Poems & Short Stories: 4,271
Forum Members: 70,634
Forum Posts: 1,033,546
And over 2 million unique readers monthly!
Mr. Sammy Simpson was a character. He was tall and slim, certainly not less than fifty years of age, but with an evident desire to appear much younger. His face was cleanly shaven, and when he removed his hat to scratch his head I saw that he was nearly bald.
He was dressed in a light check suit and wore patent-leather shoes. I put him down as a dandy, but fond of drink, and that he proved to be.
"Whom do you work for now?" I asked.
"No one. To tell the truth, I'm down on my luck and I'm waiting for something to turn up."
"You say you worked for Holtzmann two years ago?"
"No, I said I worked for him two years. I only left last month."
"And he accused you of stealing?"
"Yes; but it was only to get rid of me because I knew too much of his private affairs."
"What do you know of his private affairs?"
Sammy Simpson rubbed his chin.
"Excuse me, but who am I talking to?" he asked abruptly.
"Never mind who I am. I am here to get all the information I can about Chris Holtzmann, and I'm willing to pay for it. Of course I'm not rich, but I've got a few dollars. If you can't help me I'll have to go elsewhere."
My plain speech startled Sammy Simpson.
"Hold up; don't get mad because I asked your name. You've a perfect right to keep it to yourself if you want to. Only make it sure to me that I'll get paid for what I tell and it will be all right."

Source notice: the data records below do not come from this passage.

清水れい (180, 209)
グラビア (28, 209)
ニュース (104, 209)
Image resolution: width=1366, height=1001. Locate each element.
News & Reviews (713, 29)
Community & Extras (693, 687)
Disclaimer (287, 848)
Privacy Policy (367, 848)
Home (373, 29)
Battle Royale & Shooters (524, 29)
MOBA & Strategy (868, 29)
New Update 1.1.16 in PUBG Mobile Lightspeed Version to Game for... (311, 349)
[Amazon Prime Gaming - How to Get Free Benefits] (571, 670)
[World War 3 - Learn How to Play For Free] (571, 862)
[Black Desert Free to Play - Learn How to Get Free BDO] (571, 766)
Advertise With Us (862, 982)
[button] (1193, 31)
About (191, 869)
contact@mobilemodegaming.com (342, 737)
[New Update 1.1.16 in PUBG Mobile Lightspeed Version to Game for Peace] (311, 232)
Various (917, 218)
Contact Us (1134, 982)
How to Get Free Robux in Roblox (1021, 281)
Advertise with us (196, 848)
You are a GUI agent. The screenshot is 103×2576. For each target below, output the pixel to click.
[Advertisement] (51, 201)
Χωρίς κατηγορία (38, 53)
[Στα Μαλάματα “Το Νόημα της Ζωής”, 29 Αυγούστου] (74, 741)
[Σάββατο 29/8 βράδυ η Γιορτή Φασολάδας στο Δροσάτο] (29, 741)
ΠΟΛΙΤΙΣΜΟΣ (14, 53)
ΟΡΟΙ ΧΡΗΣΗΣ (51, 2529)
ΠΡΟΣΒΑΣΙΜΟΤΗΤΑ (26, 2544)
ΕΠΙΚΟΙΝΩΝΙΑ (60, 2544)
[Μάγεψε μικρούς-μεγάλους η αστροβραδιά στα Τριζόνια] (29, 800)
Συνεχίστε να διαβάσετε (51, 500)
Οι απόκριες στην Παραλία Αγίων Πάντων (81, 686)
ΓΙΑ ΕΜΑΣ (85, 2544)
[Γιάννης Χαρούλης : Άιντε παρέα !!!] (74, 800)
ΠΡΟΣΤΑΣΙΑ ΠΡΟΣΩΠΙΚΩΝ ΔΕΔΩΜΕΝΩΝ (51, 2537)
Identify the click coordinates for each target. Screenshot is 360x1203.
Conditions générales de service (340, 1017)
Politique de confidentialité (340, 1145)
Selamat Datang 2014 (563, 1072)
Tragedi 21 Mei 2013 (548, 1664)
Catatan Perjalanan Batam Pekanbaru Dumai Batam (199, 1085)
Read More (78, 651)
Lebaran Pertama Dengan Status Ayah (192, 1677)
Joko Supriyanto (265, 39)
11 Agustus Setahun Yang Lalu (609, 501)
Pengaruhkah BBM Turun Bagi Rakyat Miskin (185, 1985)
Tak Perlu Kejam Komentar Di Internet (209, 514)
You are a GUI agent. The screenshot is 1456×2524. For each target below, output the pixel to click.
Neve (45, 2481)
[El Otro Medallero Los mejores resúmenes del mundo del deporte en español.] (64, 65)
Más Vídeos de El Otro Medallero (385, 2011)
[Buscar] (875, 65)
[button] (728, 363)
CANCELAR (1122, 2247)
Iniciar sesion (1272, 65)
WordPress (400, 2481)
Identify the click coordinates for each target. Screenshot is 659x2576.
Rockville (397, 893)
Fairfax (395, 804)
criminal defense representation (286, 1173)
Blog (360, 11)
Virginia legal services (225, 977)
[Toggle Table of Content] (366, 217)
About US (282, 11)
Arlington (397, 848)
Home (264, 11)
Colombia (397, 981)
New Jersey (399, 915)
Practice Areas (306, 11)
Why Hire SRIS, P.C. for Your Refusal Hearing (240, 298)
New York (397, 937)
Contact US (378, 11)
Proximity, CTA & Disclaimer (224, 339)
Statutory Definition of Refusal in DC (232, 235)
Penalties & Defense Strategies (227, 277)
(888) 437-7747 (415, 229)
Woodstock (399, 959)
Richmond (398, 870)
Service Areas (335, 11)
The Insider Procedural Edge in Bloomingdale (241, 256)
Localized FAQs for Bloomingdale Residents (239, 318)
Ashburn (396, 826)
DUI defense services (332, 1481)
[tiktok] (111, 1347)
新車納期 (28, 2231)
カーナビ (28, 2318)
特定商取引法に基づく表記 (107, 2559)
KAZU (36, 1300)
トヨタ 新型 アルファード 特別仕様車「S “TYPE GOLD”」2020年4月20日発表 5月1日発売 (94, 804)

I was perplexed. I had half a mind to mention Mr. Harrison's name, but if I did that, the man might expect altogether too much.
"I will promise you that you lose nothing," I said. "But we can't talk things over in the street. Tell me where I can meet you later on."
"Want to see Holtzmann first?"
"You won't get anything out of him, I'll wager you that."
"I don't expect to. I want to see what kind of a man he is."
"Well, you'll find me at 28 Hallock Street generally. If I'm not in, you can find out there where I've gone to."
"I'll remember it. In the meantime don't speak of this meeting to any one."
"Mum's the word," rejoined Sammy Simpson.
I went on my way deep in thought. I considered it a stroke of luck that I had fallen in with Chris Holtzmann's former clerk. No doubt the man knew much that would prove of value to me.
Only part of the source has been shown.